● **WHAT THE TASK ASKS**
The lines below should be written out again in full, exactly as they are.

----- AVAILABLE DATA -----

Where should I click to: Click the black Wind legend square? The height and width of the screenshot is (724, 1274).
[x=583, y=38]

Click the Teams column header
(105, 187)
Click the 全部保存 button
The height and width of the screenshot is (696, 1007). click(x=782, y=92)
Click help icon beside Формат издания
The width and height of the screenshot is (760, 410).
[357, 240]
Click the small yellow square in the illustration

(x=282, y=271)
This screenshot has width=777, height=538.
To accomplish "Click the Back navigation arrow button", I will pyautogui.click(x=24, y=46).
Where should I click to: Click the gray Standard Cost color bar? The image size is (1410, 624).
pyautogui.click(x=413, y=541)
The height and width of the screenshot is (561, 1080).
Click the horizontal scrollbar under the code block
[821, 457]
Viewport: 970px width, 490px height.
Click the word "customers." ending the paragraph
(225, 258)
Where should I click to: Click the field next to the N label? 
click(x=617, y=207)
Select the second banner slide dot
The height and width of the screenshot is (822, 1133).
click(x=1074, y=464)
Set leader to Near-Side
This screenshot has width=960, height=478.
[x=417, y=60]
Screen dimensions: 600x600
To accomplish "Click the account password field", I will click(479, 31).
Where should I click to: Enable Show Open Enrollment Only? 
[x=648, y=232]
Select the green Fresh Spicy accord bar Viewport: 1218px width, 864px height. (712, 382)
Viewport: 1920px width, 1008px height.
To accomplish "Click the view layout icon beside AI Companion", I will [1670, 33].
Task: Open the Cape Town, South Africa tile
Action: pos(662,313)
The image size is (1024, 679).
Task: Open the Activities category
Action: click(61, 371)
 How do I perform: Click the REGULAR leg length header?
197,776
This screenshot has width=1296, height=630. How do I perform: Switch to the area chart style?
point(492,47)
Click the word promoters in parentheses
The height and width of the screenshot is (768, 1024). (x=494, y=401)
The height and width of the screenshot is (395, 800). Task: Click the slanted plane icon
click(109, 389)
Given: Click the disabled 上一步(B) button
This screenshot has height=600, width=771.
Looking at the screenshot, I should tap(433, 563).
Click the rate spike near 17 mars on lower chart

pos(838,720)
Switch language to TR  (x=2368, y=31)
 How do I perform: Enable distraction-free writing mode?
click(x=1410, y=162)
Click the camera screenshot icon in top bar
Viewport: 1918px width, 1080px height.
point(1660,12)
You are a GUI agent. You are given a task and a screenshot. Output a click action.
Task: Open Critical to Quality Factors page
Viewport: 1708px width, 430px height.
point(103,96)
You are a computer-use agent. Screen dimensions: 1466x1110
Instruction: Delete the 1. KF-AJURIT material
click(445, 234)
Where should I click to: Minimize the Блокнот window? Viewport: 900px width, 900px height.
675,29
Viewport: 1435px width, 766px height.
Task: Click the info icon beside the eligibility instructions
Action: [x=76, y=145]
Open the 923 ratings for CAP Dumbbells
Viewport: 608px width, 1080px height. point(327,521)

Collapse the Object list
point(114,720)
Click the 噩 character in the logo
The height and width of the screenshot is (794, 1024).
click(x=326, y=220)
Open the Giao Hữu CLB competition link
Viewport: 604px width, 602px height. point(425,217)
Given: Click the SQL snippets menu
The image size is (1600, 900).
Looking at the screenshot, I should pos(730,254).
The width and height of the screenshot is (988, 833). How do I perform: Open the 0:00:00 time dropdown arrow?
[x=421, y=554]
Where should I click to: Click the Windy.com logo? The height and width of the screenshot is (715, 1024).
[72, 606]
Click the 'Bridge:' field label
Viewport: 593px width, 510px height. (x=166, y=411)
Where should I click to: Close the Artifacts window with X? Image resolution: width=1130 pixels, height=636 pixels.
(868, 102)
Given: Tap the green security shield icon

-----

● **FINAL ANSWER**
Where should I click to: Click the black Wind legend square? The height and width of the screenshot is (724, 1274).
[x=583, y=38]

Click the Teams column header
(105, 187)
Click the 全部保存 button
The height and width of the screenshot is (696, 1007). click(x=782, y=92)
Click help icon beside Формат издания
The width and height of the screenshot is (760, 410).
[357, 240]
Click the small yellow square in the illustration

(x=282, y=271)
This screenshot has width=777, height=538.
To accomplish "Click the Back navigation arrow button", I will pyautogui.click(x=24, y=46).
Where should I click to: Click the gray Standard Cost color bar? The image size is (1410, 624).
pyautogui.click(x=413, y=541)
The height and width of the screenshot is (561, 1080).
Click the horizontal scrollbar under the code block
[821, 457]
Viewport: 970px width, 490px height.
Click the word "customers." ending the paragraph
(225, 258)
Where should I click to: Click the field next to the N label? 
click(x=617, y=207)
Select the second banner slide dot
The height and width of the screenshot is (822, 1133).
click(x=1074, y=464)
Set leader to Near-Side
This screenshot has width=960, height=478.
[x=417, y=60]
Screen dimensions: 600x600
To accomplish "Click the account password field", I will click(479, 31).
Where should I click to: Enable Show Open Enrollment Only? 
[x=648, y=232]
Select the green Fresh Spicy accord bar Viewport: 1218px width, 864px height. (712, 382)
Viewport: 1920px width, 1008px height.
To accomplish "Click the view layout icon beside AI Companion", I will [1670, 33].
Task: Open the Cape Town, South Africa tile
Action: pos(662,313)
The image size is (1024, 679).
Task: Open the Activities category
Action: click(61, 371)
 How do I perform: Click the REGULAR leg length header?
197,776
This screenshot has width=1296, height=630. How do I perform: Switch to the area chart style?
point(492,47)
Click the word promoters in parentheses
The height and width of the screenshot is (768, 1024). (x=494, y=401)
The height and width of the screenshot is (395, 800). Task: Click the slanted plane icon
click(109, 389)
Given: Click the disabled 上一步(B) button
This screenshot has height=600, width=771.
Looking at the screenshot, I should tap(433, 563).
Click the rate spike near 17 mars on lower chart

pos(838,720)
Switch language to TR  (x=2368, y=31)
 How do I perform: Enable distraction-free writing mode?
click(x=1410, y=162)
Click the camera screenshot icon in top bar
Viewport: 1918px width, 1080px height.
point(1660,12)
You are a GUI agent. You are given a task and a screenshot. Output a click action.
Task: Open Critical to Quality Factors page
Viewport: 1708px width, 430px height.
point(103,96)
You are a computer-use agent. Screen dimensions: 1466x1110
Instruction: Delete the 1. KF-AJURIT material
click(445, 234)
Where should I click to: Minimize the Блокнот window? Viewport: 900px width, 900px height.
675,29
Viewport: 1435px width, 766px height.
Task: Click the info icon beside the eligibility instructions
Action: [x=76, y=145]
Open the 923 ratings for CAP Dumbbells
Viewport: 608px width, 1080px height. point(327,521)

Collapse the Object list
point(114,720)
Click the 噩 character in the logo
The height and width of the screenshot is (794, 1024).
click(x=326, y=220)
Open the Giao Hữu CLB competition link
Viewport: 604px width, 602px height. point(425,217)
Given: Click the SQL snippets menu
The image size is (1600, 900).
Looking at the screenshot, I should pos(730,254).
The width and height of the screenshot is (988, 833). How do I perform: Open the 0:00:00 time dropdown arrow?
[x=421, y=554]
Where should I click to: Click the Windy.com logo? The height and width of the screenshot is (715, 1024).
[72, 606]
Click the 'Bridge:' field label
Viewport: 593px width, 510px height. (x=166, y=411)
Where should I click to: Close the Artifacts window with X? Image resolution: width=1130 pixels, height=636 pixels.
(868, 102)
Given: Tap the green security shield icon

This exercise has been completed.